MSMCI specifically reserves and does not assign to the Depositor
hereunder any and all right, title and interest in, to and under and all
obligations of MSMCI with respect to any Mortgage Loans subject to the Purchase
Agreement which are not the Specified Mortgage Loans. In addition, MSMCI
specifically reserves and does not assign to the Depositor hereunder any and all
of its rights and obligations under Subsections 33.03(e) and 33.04(c) of the
Purchase Agreement, including as they relate to the Specified Mortgage Loans.

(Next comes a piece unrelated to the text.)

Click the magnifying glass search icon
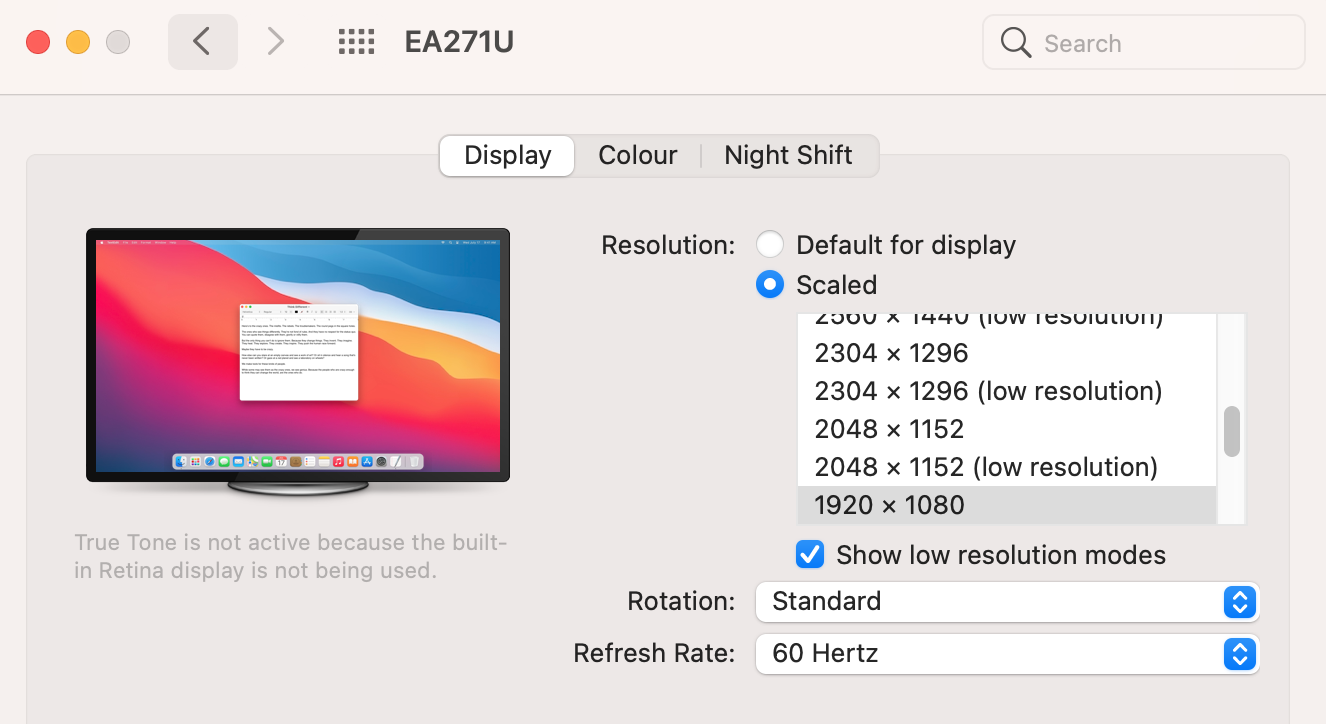 (x=1015, y=43)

(b) On and as of the date hereof, immediately after giving effect to the
First Assignment and Assumption, the Depositor hereby sells, assigns and
transfers to the Trustee, on behalf of the Trust, all of its right, title and
interest in the Specified Mortgage Loans and all rights and obligations related
thereto as provided under the Purchase Agreement to the extent relating to the
Specified Mortgage Loans, and the Trustee, on behalf of the Trust, hereby
accepts such assignment from the Depositor (the "Second Assignment and
Assumption"), and the Seller hereby acknowledges the Second Assignment and
Assumption.
(c) On and as of the date hereof, MSMCI represents and warrants to the
Depositor and the Trustee that MSMCI has not taken any action that would serve
to impair or encumber the respective
ownership interests of the Depositor and the Trustee in the Specified Mortgage
Loans since the date of MSMCI's acquisition of the Specified Mortgage Loans.
2. Recognition of Trustee
(a) From and after the date hereof, both MSMCI and the Seller shall note
the transfer of the Specified Mortgage Loans to the Trustee, in their respective
books and records and shall recognize the Trustee, on behalf of the Trust, as of
the date hereof, as the owner of the Specified Mortgage Loans. It is the
intention of the Seller, the Depositor, the Trustee and MSMCI that this
Assignment shall be binding upon and inure to the benefit of the Depositor, the
Trustee and MSMCI and their respective successors and assigns.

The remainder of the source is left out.